01 May 2010

Stitched Up

If you’ve never been to a Friday Night Late event at the V&A, make a date in the diary! They are held on the last Friday in every calendar month. My experience is they are full of energy and fantastic fun! Last night’s ‘Stitched Up’ was no exception. Organised to coincide with ‘Quilts 1700-2010’ exhibition, curated by Sue Prichard, the evening was buzzing with activity. There were 15 activity options, catering for a range of tastes. Occurring inside the building and outside in the gardens, the event ranged from an alternative garden tea party to craft activities with both emerging and established practitioners.

I began by engaging in The Stitch Surgery supported by Coats Crafts and volunteers of The Quilters’ Guild.  A fantastic little ‘how to patchwork kit’ was provided from which you were encouraged to take a seat and get making! My attempts to follow the instructions in the pack were made easier by the encouraging chatter from fellow ‘stitchers’ perched beside me in the Grand Entrance and, the 1950s jazz music being played in the background. (To give an indication of how successful the surgery event was, I understand 1000 packs had been prepared, and by 7 p.m. only 30 minutes after the evening had started, all of them were gone! By any event organiser’s standards, that’s impressive.)

Following this, I took myself off to the Lecture Theatre where ‘Domesticity and Creativity’ in craft were being re-evaluated. A round table discussion with Sue Prichard, textile artist Caren Garfen, (creator of ‘How many times to I have to repeat myself ‘ which was commissioned for the exhibition) and Janice Langley, Trustee of the Women’s Institute (WI) was the means with which this subject was aired. The focus was given to why investment in the home is a way of redressing the work/life imbalance fuelled by contemporary technology. In essence the talk asked, Is taking time out a luxury or necessity? What value does it offer?

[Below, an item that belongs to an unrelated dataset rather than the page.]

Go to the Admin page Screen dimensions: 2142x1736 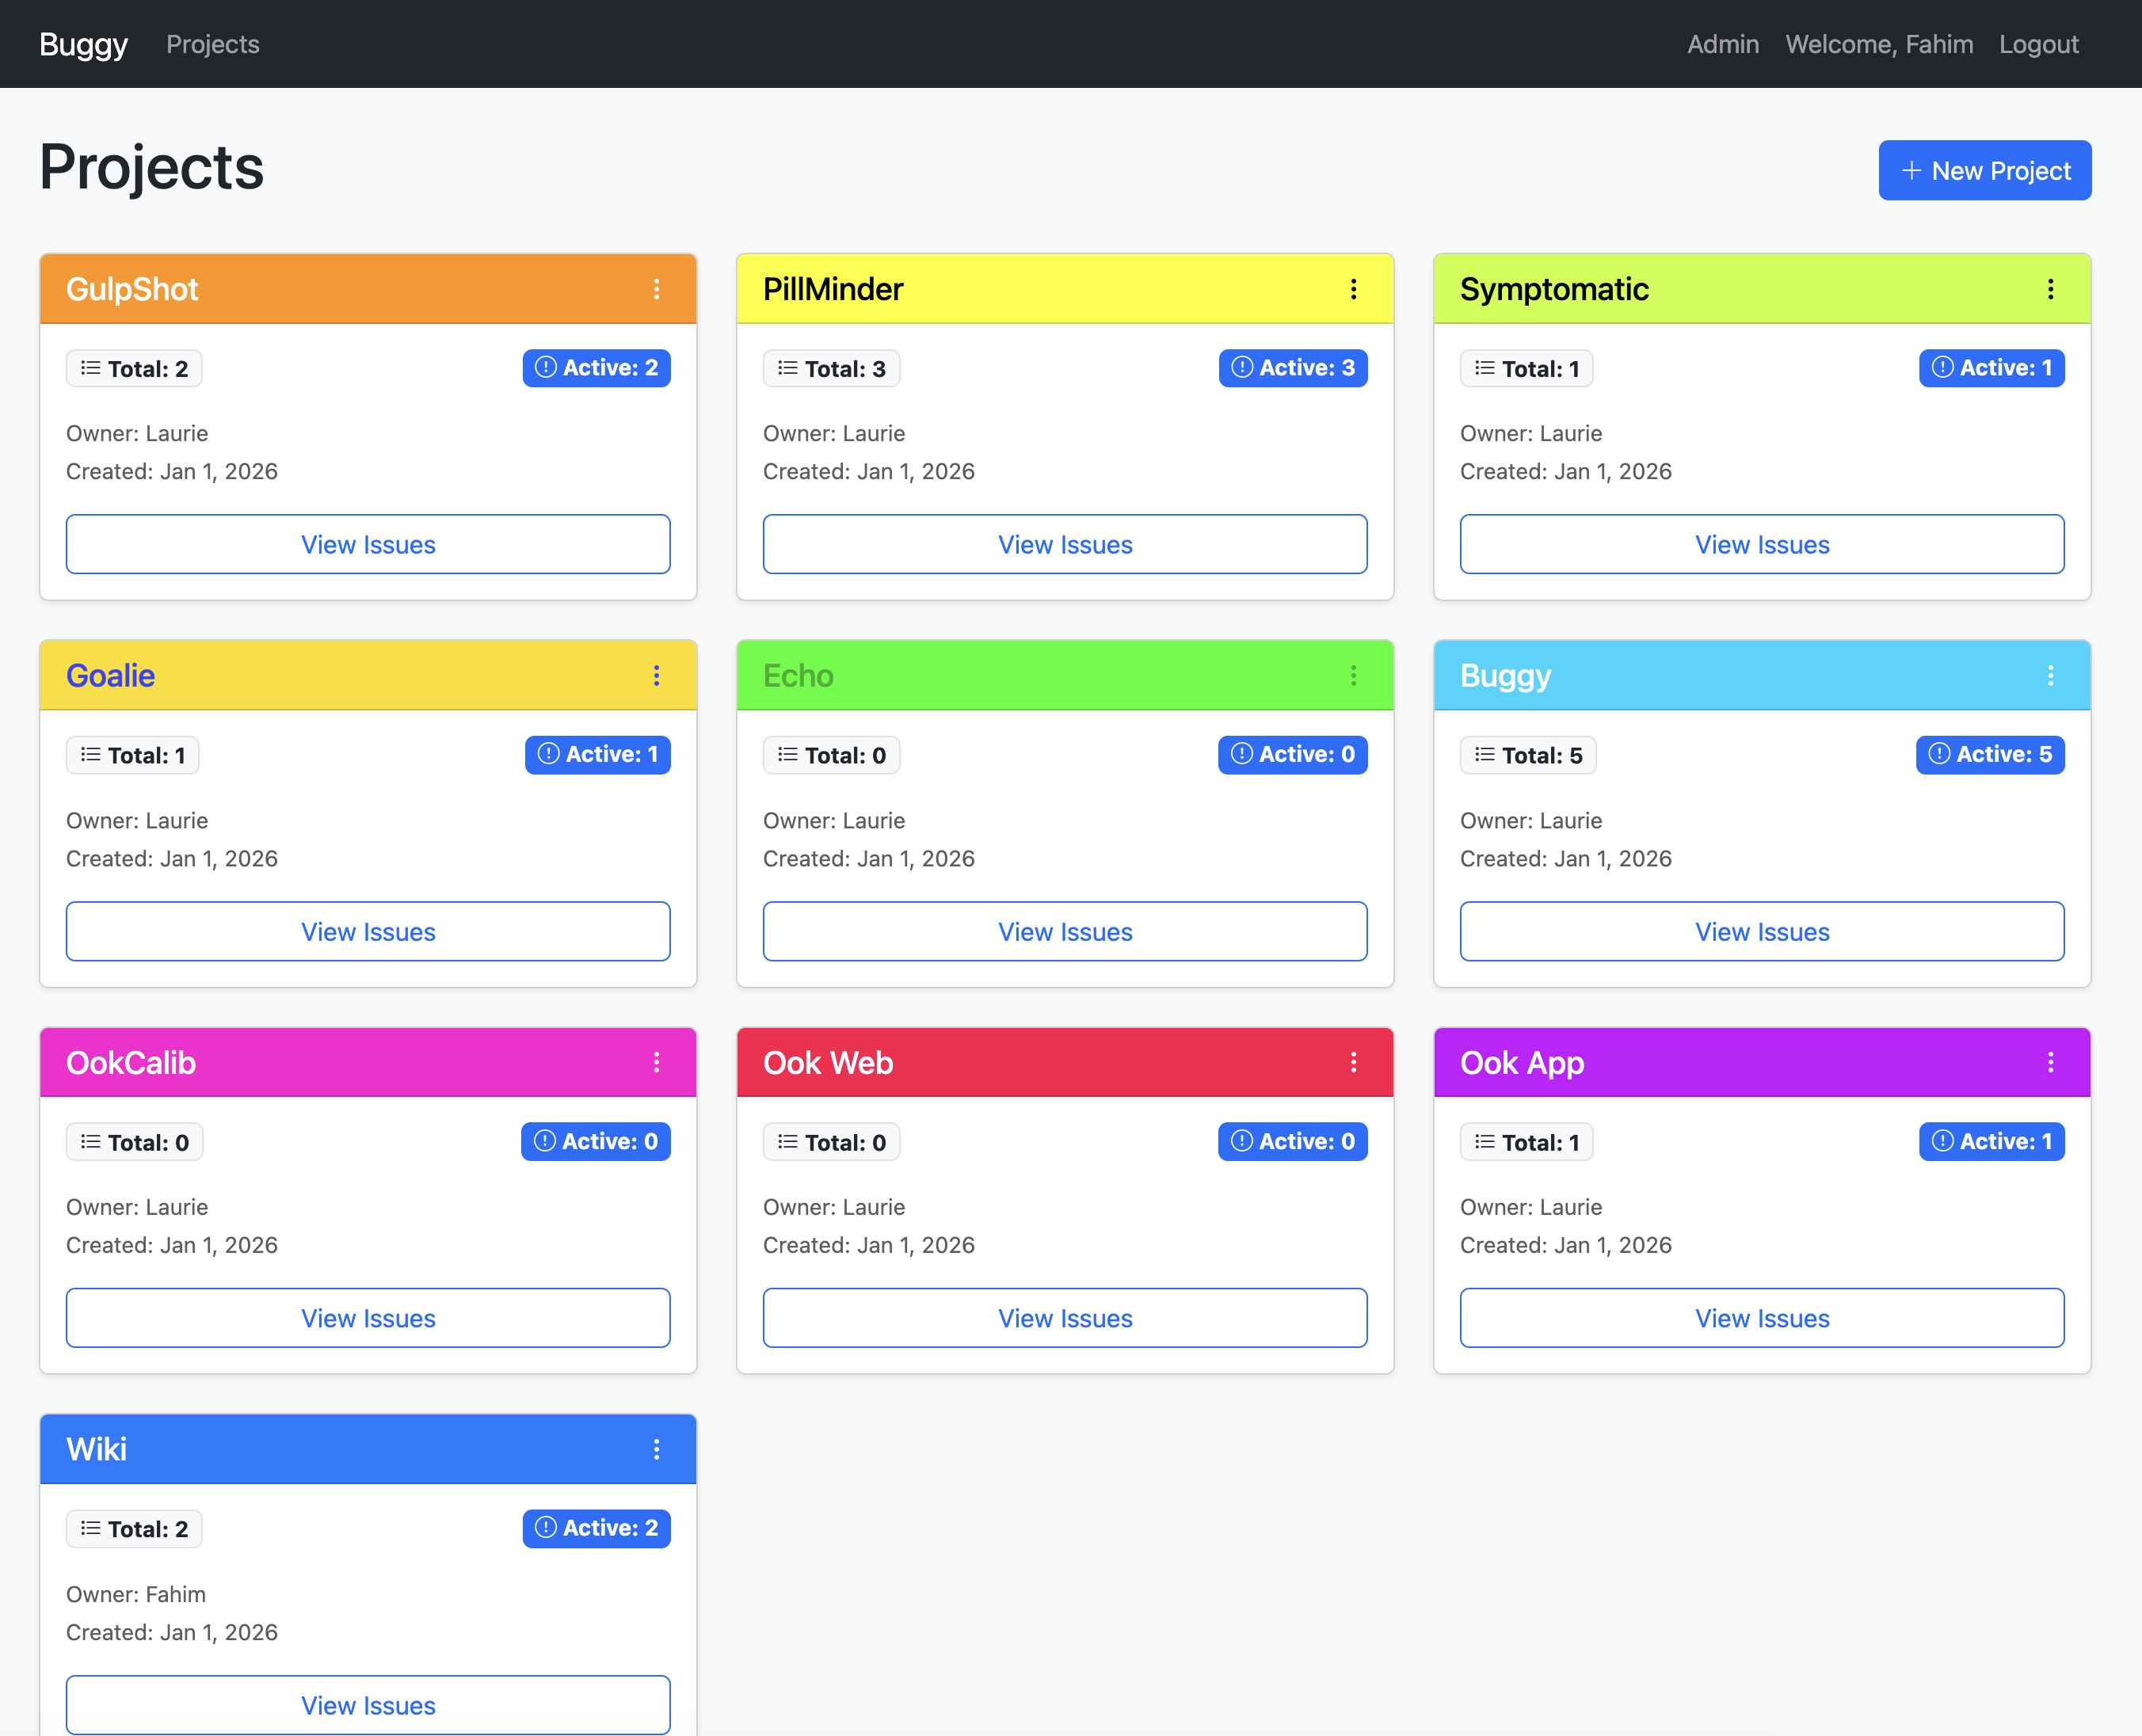point(1722,44)

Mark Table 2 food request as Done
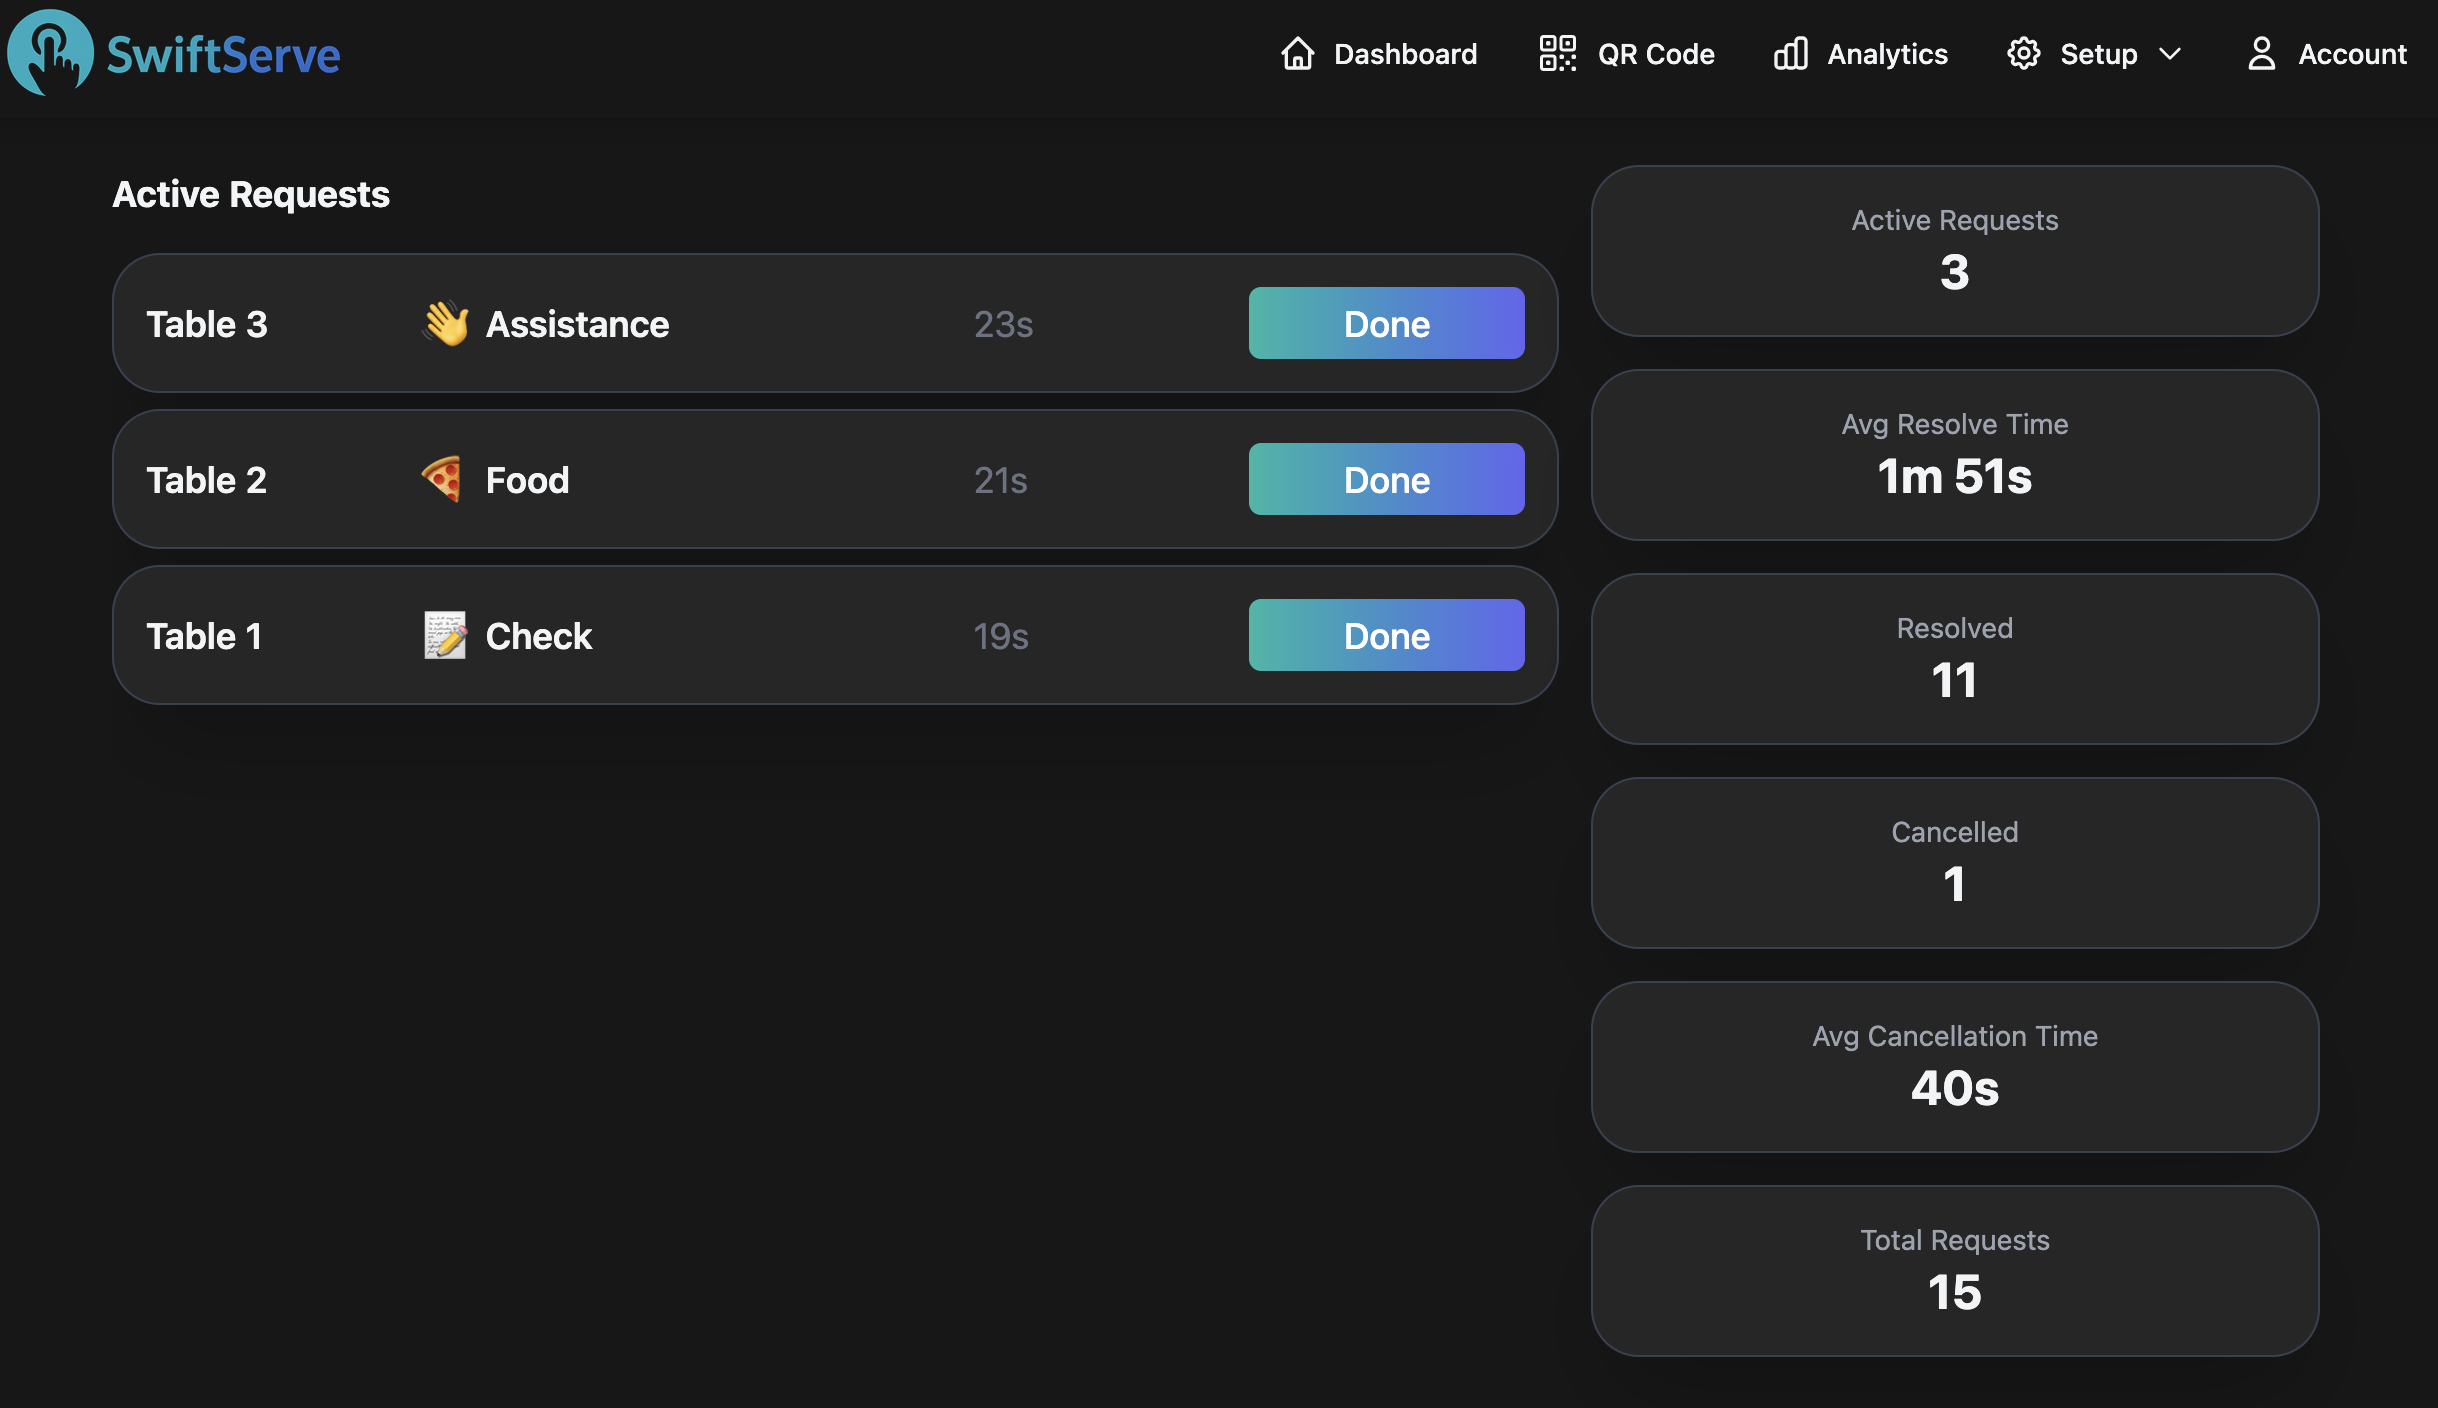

The view and discussion of craft, at times appeared to be at odds with my recent research, which focused on understanding craft as an intellectual rather than skill based activity. However, the emphasis on learning new skills via communities to support self-sufficiency (especially in the home) and social networking is an integral aspect of the craft continuum. Indeed, the presentation by the WI who proffered their contemporary tagline (or role) as Inspiring Women was fascinating.